URAIAN TUGAS: Tentukan apakah setiap pernyataan berikut sesuai dengan penggalan teks tentang Nabi Mikha. Jawab ya atau tidak, lalu kutip kata-kata penentunya dari teks tanpa diubah. 1. Setelah mendengar seruan itu, Hizkia mengajak segenap rakyatnya untuk bertobat. 2. Nubuat Mikha tentang Betlehem digenapi setelah kira-kira seratus tahun. 3. Elisabet dulu dikatakan mandul.

PENGGALAN TEKS:
Seratus tahun kemudian, Yeremia mencatat seruan yang dilakukan oleh Nabi Ndeso ini. Untungnya, Hizkia, Raja Yehuda mendengar. Sang raja berseru memohon belas kasihan dari TUHAN, lalu ia mengajak segenap rakyatnya untuk bertobat! Ya, pertobatan itu menyelamatkan umat dari malapetaka dahsyat (Yeremia 26:18-19). Bayangkan, Sang Nabi Ndeso yang kesehariannya akrab dengan wong kere ternyata mampu menyelamatkan bangsanya, setidaknya itu yang terjadi pada zamannya. Apa yang sering diabaikan dunia lantaran kecil, ndeso, miskin ternyata kerap kali dipakai oleh Tuhan untuk menyatakan perkara-perkara besar!

 

Mikha bukan hanya menjadi alat di tangan Tuhan untuk menyelamatkan bangsanya. Melaluinya, TUHAN memakai dia untuk bernubuat tentang kota kecil Betlehem yang di dalamnya ada seorang perempuan sederhana yang kelak akan menjadi ibu dari Sang Mesias (Mikha 5:1,2). Setelah hampir tujuh ratus tahun, maka genaplah apa yang telah dikatakan oleh Mikha. Sangat mungkin juga kisahnya terjadi di perbukitan Yudea di mana dulu sang nabi ini tinggal.

 

Maria bergegas berangkat menuju pegunungan Yudea, ia bermaksud menjenguk sanaknya Elisabet yang dulu dikatakan mandul tetapi sekarang karena kuasa Allah, ia sedang mengandung. Kisah ini memberi informasi tentang hubungan kekeluargaan yang ada di antara Maria dan Elizabet, kemudian Yesus dan Yohanes Pembaptis. Kecuali Lukas, tidak ada Injil lain yang menceritakan hubungan antara dua tokoh ini. Yohanes yang ada di dalam rahim, melonjak kegirangan mendengar salam dari Maria. Pada zaman itu, gerakan-gerakan aneh janin dapat dijadikan pertanda apa yang akan terjadi kemudian. Sebagai hamba Tuhan, Elisabet mampu mengartikan hal-hal biasa sebagai tanda kehadiran Allah yang berkarya.

ENTRI YANG DITAMPILKAN:

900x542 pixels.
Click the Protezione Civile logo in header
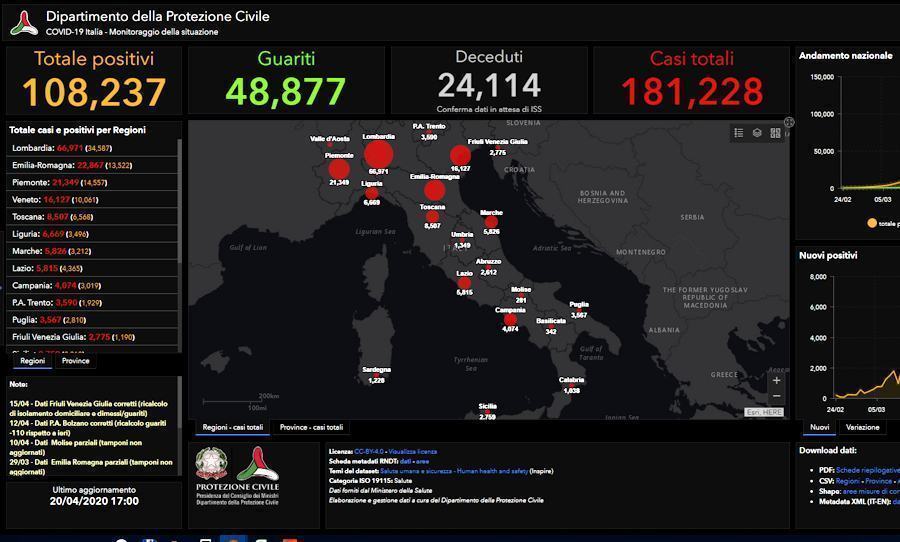point(24,23)
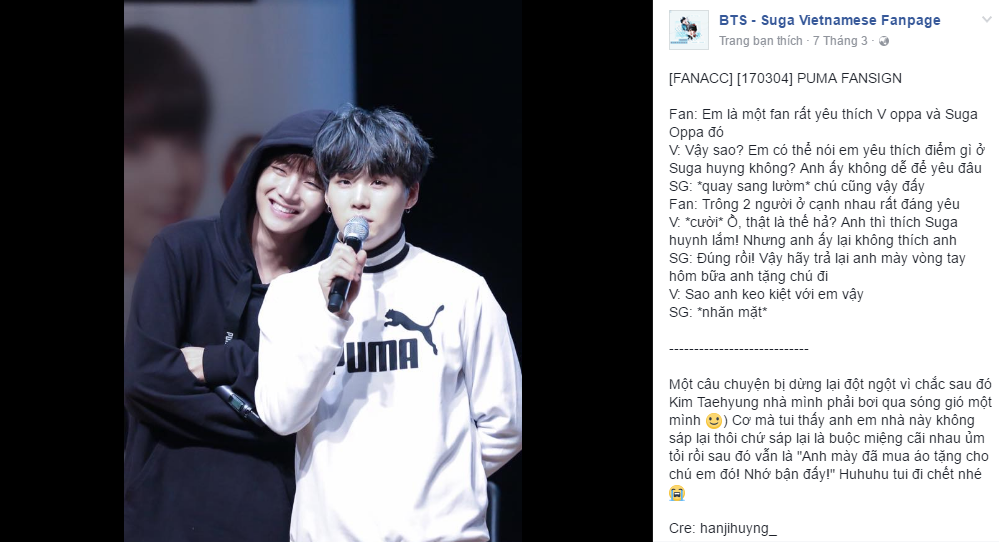Click the "7 Tháng 3" post timestamp
Image resolution: width=999 pixels, height=542 pixels.
pyautogui.click(x=840, y=41)
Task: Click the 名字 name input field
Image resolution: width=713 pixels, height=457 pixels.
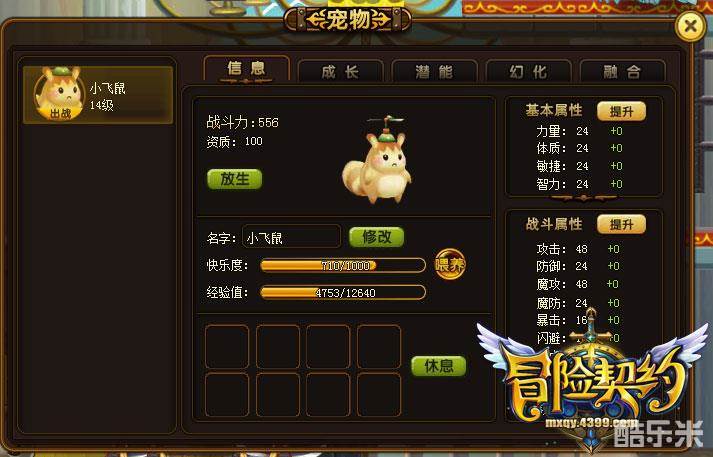Action: point(291,237)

JAWABAN:
1. Ya: "Sang raja berseru memohon belas kasihan dari TUHAN, lalu ia mengajak segenap rakyatnya untuk bertobat!"
2. Tidak: "Setelah hampir tujuh ratus tahun, maka genaplah apa yang telah dikatakan oleh Mikha."
3. Ya: "yang dulu dikatakan mandul tetapi sekarang karena kuasa Allah, ia sedang mengandung."